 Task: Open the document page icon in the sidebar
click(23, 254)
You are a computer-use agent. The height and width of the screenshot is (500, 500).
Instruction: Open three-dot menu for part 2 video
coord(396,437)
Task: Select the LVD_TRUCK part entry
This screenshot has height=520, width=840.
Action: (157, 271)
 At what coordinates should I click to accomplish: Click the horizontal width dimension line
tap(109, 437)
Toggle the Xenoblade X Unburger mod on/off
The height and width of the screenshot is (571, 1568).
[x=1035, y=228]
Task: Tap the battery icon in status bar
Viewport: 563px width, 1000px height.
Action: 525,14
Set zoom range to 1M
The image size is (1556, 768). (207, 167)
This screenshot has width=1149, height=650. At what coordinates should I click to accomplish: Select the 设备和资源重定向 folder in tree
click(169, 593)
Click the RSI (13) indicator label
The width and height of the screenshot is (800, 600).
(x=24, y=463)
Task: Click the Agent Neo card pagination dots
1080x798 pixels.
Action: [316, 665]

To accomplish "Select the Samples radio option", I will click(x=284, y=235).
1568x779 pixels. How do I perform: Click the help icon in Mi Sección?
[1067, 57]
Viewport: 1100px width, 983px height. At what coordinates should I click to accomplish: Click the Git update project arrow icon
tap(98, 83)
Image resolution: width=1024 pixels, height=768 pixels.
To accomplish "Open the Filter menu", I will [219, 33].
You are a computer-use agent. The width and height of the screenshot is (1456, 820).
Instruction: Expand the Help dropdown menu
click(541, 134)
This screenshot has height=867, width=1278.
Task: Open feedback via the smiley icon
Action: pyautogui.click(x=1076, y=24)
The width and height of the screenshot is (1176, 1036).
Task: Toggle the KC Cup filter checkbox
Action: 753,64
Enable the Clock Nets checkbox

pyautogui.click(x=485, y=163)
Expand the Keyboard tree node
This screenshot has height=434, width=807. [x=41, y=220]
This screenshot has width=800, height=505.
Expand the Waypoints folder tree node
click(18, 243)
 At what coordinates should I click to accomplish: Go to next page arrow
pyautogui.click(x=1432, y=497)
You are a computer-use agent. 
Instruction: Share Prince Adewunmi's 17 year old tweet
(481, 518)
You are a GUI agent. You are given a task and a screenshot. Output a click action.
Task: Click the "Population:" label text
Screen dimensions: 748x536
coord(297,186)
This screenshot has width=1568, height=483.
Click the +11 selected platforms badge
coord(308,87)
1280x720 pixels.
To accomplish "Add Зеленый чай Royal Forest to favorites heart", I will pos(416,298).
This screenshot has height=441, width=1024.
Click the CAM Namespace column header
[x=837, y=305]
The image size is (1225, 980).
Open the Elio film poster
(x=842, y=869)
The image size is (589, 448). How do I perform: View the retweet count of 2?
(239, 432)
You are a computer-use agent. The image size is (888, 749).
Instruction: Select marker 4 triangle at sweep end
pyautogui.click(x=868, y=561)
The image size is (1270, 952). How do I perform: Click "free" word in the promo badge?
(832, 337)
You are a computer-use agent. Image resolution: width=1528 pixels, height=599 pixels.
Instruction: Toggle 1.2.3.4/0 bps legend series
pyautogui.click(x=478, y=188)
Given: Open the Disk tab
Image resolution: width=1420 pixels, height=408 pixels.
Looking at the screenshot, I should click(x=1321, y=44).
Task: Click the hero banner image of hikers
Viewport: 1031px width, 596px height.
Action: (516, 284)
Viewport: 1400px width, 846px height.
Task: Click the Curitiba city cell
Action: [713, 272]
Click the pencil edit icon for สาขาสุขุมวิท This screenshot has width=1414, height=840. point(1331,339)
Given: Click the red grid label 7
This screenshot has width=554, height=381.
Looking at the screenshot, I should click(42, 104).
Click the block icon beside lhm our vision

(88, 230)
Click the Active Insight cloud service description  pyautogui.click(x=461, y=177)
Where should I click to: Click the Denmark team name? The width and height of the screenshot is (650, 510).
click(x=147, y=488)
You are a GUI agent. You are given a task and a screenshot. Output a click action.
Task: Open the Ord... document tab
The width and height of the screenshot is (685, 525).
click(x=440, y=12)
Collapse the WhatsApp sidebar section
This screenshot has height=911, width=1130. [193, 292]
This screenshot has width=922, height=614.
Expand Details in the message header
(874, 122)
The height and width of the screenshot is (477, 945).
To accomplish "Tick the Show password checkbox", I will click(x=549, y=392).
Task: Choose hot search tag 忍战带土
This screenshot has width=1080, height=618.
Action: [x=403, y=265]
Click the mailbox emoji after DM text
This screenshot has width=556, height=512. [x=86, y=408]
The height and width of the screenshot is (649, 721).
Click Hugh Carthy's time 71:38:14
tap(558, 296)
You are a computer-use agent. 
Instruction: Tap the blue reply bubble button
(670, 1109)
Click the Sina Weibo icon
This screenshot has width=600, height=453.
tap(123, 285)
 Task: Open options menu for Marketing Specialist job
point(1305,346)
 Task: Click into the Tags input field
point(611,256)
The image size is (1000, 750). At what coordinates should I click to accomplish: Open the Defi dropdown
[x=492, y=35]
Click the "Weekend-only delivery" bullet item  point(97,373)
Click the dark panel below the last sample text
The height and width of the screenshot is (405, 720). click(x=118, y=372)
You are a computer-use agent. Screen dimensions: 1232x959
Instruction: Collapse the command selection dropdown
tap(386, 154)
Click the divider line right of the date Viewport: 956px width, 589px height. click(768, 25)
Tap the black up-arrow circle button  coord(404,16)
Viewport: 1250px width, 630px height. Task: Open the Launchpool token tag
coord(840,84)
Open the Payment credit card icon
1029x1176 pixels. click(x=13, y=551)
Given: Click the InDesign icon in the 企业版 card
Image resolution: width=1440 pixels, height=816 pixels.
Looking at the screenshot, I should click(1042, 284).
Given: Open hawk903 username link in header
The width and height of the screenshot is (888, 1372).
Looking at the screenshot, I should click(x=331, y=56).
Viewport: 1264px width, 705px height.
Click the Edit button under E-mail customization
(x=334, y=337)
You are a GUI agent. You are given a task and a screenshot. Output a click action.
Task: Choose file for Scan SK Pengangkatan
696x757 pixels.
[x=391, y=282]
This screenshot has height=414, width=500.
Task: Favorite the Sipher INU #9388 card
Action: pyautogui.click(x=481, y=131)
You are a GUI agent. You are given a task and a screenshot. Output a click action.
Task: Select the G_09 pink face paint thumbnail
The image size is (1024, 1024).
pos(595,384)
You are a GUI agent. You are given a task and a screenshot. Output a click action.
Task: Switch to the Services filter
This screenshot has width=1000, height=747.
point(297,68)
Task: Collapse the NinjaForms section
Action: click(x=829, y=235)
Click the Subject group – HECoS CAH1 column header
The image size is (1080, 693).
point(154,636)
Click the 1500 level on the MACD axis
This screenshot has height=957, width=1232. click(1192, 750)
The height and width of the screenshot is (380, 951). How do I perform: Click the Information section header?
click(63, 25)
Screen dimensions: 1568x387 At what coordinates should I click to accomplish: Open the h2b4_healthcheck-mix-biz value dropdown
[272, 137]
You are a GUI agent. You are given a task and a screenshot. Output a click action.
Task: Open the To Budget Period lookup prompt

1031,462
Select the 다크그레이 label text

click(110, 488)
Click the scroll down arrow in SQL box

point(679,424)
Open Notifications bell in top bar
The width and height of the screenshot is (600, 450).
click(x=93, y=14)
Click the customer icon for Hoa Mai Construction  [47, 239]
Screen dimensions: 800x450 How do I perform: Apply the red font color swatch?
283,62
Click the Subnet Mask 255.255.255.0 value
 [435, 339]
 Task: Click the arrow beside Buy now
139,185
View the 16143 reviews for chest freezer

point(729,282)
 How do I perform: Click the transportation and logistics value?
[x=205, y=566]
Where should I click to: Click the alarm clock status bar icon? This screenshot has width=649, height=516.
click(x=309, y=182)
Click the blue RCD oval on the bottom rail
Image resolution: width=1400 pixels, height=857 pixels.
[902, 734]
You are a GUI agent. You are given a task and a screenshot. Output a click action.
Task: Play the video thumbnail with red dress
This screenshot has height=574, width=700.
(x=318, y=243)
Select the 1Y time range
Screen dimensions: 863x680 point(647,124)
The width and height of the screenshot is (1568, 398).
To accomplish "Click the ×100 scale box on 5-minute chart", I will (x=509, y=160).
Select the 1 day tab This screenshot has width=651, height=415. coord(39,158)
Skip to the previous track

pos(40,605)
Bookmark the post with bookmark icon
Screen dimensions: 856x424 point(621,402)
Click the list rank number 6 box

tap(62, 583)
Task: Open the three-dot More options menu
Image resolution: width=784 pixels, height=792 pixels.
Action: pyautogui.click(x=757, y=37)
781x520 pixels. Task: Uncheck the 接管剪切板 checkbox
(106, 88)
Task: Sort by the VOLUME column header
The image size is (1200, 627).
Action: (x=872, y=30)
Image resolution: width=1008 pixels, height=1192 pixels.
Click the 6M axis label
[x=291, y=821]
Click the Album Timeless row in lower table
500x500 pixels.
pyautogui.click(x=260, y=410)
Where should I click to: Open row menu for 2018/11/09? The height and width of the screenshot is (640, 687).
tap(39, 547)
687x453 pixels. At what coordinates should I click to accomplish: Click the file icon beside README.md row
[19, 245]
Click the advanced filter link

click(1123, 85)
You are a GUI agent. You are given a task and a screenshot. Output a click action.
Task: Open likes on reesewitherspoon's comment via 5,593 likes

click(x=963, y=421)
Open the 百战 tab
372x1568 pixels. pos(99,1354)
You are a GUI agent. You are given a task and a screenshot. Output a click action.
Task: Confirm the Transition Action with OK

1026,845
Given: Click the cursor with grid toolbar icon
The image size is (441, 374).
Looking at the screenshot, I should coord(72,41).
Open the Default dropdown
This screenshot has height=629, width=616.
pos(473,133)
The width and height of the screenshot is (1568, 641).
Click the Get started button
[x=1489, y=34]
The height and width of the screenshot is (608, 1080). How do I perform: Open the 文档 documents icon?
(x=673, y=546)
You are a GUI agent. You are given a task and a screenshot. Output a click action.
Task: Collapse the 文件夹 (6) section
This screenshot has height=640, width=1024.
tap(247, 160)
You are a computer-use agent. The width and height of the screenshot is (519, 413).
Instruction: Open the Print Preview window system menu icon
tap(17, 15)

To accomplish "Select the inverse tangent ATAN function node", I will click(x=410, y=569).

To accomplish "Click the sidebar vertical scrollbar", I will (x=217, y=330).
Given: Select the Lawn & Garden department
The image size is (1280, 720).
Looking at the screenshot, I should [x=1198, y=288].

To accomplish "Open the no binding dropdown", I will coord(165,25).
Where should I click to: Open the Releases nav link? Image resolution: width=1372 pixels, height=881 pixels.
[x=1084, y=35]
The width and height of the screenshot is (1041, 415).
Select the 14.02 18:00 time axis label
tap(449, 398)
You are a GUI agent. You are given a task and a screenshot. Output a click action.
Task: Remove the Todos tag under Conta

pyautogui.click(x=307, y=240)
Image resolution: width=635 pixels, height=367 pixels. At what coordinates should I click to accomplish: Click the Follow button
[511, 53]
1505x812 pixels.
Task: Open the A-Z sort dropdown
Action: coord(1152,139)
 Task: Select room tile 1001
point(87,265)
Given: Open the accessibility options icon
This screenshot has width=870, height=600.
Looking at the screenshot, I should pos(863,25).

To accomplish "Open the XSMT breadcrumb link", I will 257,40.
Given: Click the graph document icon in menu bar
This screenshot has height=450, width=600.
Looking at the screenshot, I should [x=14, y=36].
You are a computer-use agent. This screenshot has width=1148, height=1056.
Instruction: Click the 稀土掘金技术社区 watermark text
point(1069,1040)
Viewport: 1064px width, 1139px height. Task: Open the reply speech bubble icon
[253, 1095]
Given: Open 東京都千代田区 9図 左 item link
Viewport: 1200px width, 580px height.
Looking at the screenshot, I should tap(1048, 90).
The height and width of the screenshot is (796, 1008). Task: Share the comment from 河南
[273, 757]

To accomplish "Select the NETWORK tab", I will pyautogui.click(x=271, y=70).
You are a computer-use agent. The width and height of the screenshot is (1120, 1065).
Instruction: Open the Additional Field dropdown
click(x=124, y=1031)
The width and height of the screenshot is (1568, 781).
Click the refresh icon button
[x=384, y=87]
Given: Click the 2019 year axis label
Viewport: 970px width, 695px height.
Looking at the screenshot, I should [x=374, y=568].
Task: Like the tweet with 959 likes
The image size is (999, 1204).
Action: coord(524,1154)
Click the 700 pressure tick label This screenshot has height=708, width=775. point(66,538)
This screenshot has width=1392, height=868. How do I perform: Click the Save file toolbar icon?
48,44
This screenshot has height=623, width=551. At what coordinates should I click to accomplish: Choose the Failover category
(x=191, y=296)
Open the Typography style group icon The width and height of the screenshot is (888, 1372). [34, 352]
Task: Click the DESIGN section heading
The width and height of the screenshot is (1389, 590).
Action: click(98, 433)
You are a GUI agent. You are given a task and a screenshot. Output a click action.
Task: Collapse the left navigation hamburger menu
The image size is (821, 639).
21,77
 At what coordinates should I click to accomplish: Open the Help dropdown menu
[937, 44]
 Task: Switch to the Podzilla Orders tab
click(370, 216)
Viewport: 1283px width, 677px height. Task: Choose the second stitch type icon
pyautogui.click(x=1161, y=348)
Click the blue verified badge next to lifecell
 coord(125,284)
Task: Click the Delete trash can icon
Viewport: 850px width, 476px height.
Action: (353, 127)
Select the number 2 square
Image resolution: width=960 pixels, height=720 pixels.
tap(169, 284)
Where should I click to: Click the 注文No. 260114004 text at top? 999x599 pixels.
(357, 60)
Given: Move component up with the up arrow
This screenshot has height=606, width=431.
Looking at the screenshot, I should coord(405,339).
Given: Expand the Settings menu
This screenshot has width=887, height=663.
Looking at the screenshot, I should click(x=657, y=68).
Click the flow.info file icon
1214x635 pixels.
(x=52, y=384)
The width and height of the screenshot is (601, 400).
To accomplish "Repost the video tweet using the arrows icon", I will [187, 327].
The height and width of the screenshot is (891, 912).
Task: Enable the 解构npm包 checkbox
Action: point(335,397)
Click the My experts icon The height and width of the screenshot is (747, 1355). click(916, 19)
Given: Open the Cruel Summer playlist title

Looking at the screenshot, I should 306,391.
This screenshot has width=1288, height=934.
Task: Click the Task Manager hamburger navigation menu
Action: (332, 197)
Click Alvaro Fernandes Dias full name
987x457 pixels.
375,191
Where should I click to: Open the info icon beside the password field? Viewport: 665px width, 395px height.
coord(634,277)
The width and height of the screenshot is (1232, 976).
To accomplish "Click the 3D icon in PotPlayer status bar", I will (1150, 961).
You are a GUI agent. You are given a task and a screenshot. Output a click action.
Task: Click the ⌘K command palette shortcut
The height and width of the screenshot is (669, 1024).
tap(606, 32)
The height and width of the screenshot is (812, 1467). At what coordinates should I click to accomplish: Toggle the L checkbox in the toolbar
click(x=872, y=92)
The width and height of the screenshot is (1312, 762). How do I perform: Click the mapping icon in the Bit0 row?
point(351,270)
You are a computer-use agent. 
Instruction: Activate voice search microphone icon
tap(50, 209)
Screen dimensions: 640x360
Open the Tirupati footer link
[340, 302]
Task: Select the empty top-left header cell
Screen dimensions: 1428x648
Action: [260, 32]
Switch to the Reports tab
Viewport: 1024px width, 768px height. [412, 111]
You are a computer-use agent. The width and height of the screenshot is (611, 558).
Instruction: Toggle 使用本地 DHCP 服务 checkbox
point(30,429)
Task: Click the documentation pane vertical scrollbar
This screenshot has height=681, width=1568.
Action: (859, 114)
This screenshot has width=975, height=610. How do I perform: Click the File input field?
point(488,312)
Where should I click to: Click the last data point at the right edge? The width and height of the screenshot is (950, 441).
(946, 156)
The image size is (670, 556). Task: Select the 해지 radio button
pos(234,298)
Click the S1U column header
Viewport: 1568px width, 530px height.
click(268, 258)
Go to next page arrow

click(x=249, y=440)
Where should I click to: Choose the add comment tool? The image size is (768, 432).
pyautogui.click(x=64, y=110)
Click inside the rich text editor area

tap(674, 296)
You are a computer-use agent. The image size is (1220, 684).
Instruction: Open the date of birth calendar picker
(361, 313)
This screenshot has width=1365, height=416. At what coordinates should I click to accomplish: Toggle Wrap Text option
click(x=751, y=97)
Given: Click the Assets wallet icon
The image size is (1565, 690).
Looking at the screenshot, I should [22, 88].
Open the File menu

═══

### [Work to be completed]
Your answer must consist solely of the lines above between the line holding "Image resolution: width=1420" and the line holding "Given: Click the red grid label 7", inclusive, copied exactly.

### [Written reply]
Image resolution: width=1420 pixels, height=408 pixels.
Looking at the screenshot, I should click(x=1321, y=44).
Task: Click the hero banner image of hikers
Viewport: 1031px width, 596px height.
Action: (516, 284)
Viewport: 1400px width, 846px height.
Task: Click the Curitiba city cell
Action: [713, 272]
Click the pencil edit icon for สาขาสุขุมวิท This screenshot has width=1414, height=840. point(1331,339)
Given: Click the red grid label 7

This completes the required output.